Why corporate leaders should reflect more seriously about AI

Artificial Intelligence, it seems, is the overhyped technology of our age, says the FT’s John Thornhill in this podcast, ‘AI the new frontier.’
Paul Lewis
Jun 06, 2018

When Google’s CEO says that AI might have as profound an affect on human development as fire, one might be forgiven for dismissing the hubris. All a company needs to do nowadays is slap an AI reference on a presentation and, hey presto, they are seen as cutting edge. And yet, Thornhill and other experts ask if we might be underestimating the long-term impact of AI.

It wasn’t long ago that search engines, digital assistants, driverless transport, radiology scans, credit checks, for example, were on the wilder fringes of corporate strategy. Today, much of AI’s low-hanging fruit and talent has already been captured by the likes of Google. Algorithms have improved its ad systems and added immediate value. But even a simple definition of AI as the development of computer systems to perform tasks that humans normally do, have thought-leaders scrambling to consider the implications of everything from mass unemployment to the reconfiguration of our neural networks.
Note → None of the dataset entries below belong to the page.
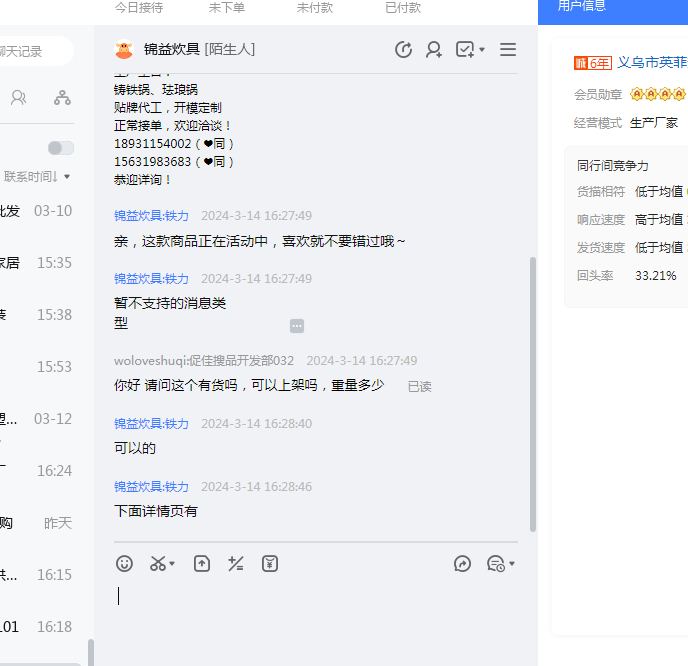Expand the 联系时间 sort dropdown
688x666 pixels.
point(38,177)
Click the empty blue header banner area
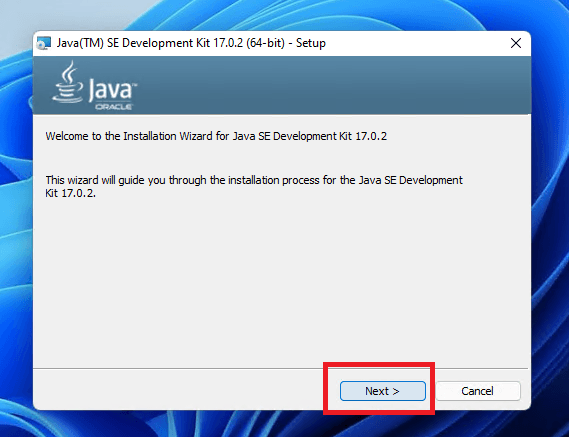569x437 pixels. click(327, 85)
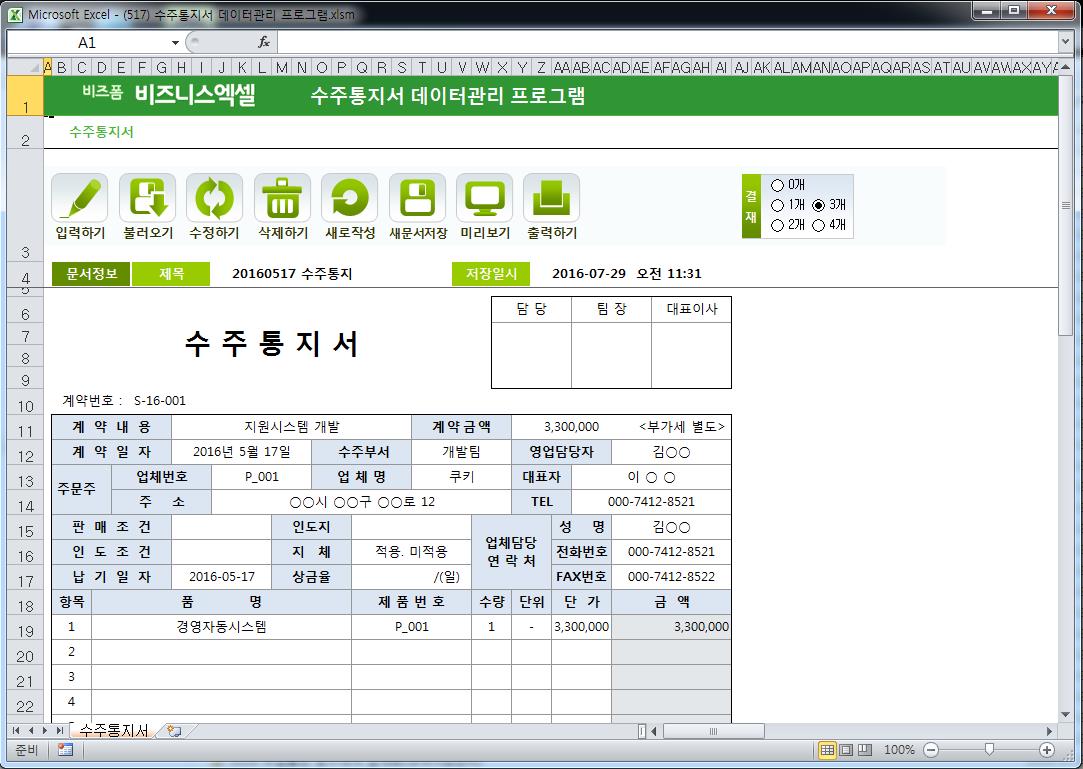
Task: Insert a new worksheet tab
Action: coord(174,731)
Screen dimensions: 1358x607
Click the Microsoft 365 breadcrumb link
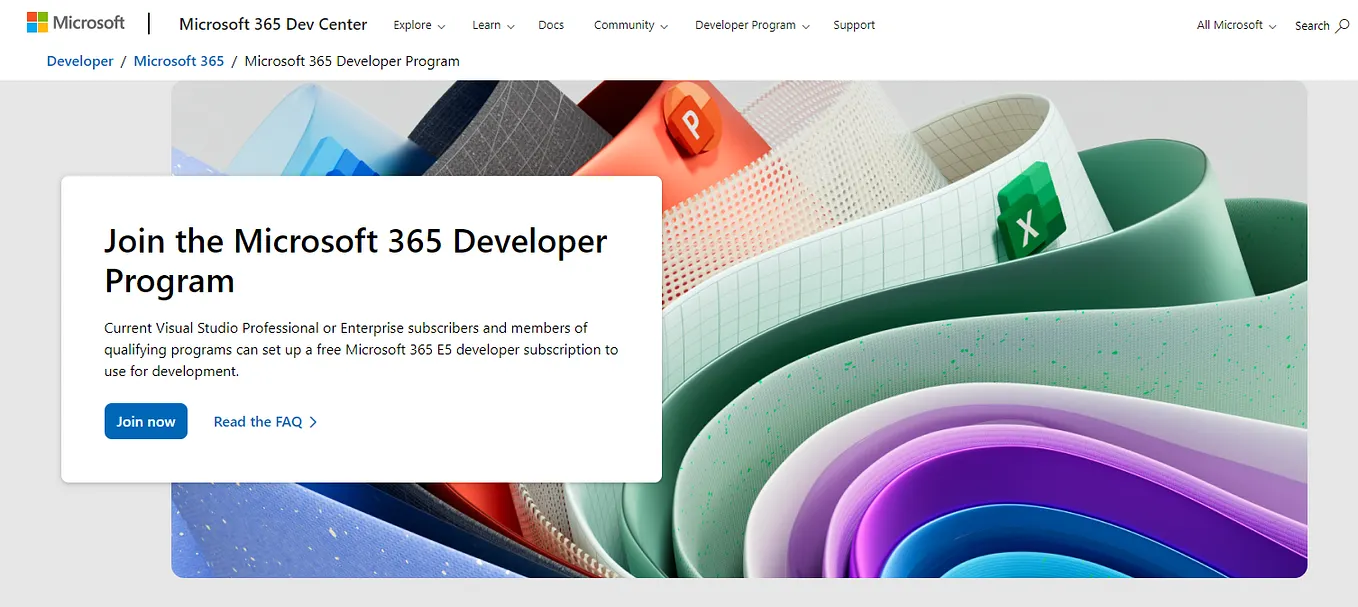tap(179, 60)
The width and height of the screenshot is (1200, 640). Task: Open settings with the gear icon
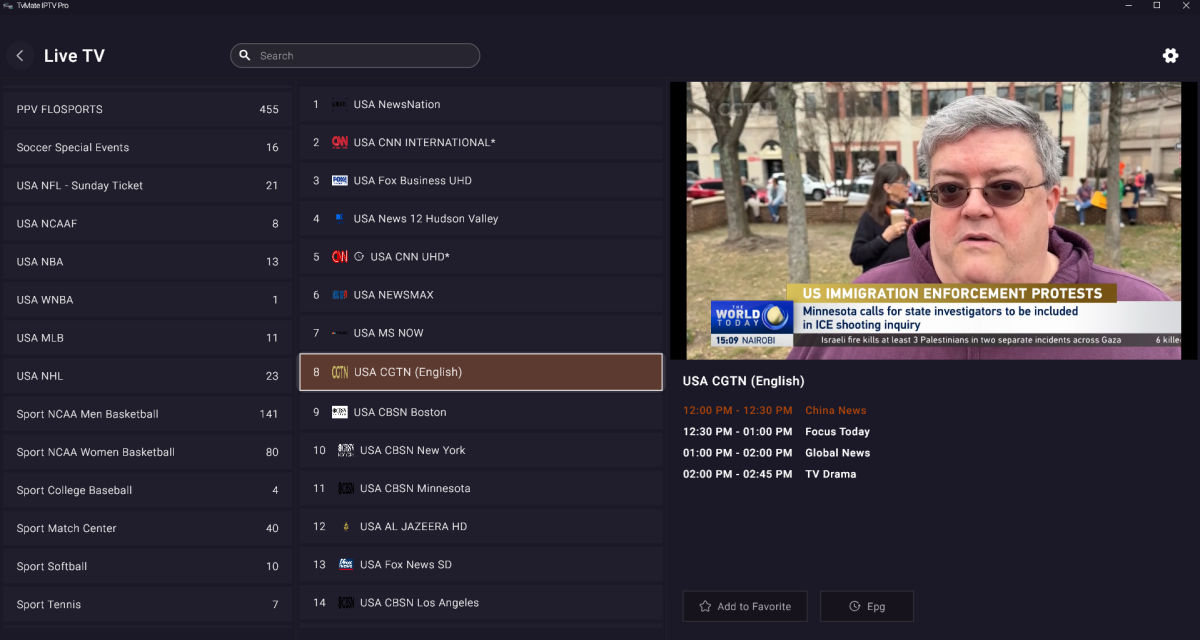click(1170, 56)
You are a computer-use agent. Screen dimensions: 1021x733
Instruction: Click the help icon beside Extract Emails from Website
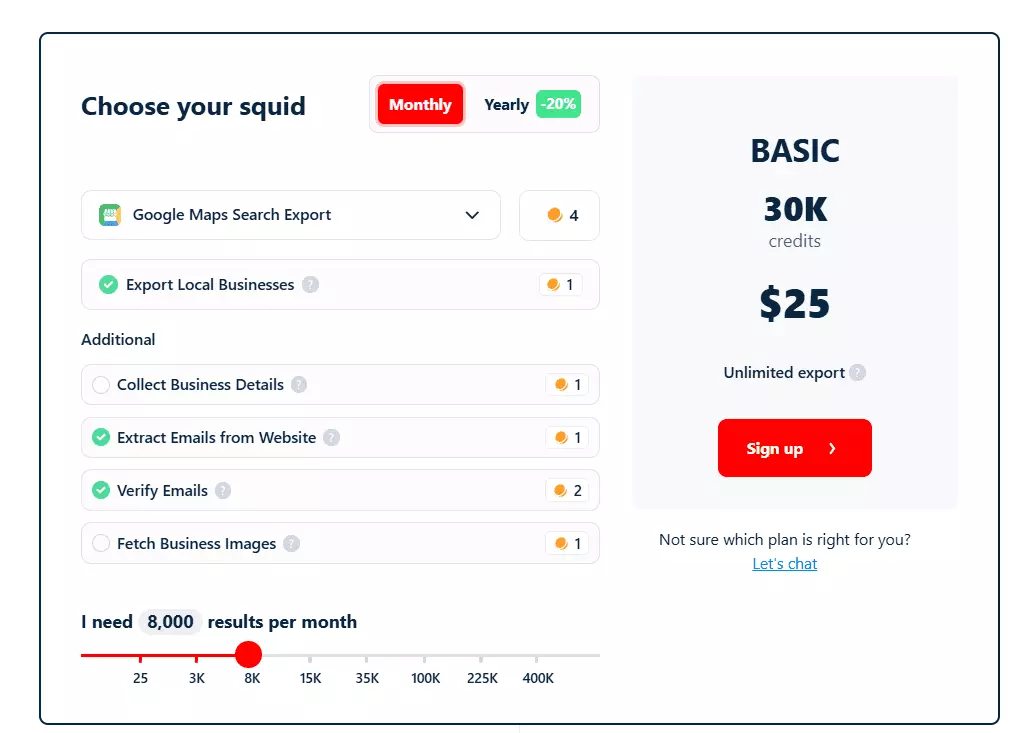pyautogui.click(x=330, y=437)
This greater seriousness has arisen because of three recent and converging developments: smarter algorithms, masses of data, and huge computing power. The impact is all around us, in our smart phones and other connected devices.

Ideally, AI should create endless possibilities of human augmentation. Healthcare is a case in point. Guided by the ‘three Ps’ – prevention, personalisation and precision- AI can assess what we eat, our stress levels, detect signs of heart disease, help manufacture bespoke drugs, and much more. But there are no shortages of dystopian visions either, from in-built bias based on poor data and design to low-cost drones with face recognition capabilities used for assassinations.

Amid all this there will be real business, political and regulatory challenges that executives must consider. Will the change wrought by AI be incremental or exponential, and how will society share the gains? Is a robot tax or a universal basic income the answer, or will robot owners take the lion’s share?  Which jobs will go first –drivers seem particularly vulnerable—and what retraining and for what types of jobs will be available? How will surviving workers respond to be being bossed around by an algorithm?

There is also a geopolitical dimension to consider. AI is a strategic priority for China. It enjoys huge data sets, and weak regulation—the perfect setting in which to experiment. Tech companies are hoovering up the data, and AI is being weaponised through hacking and battlefield situations.

Few of us know what exactly is going on.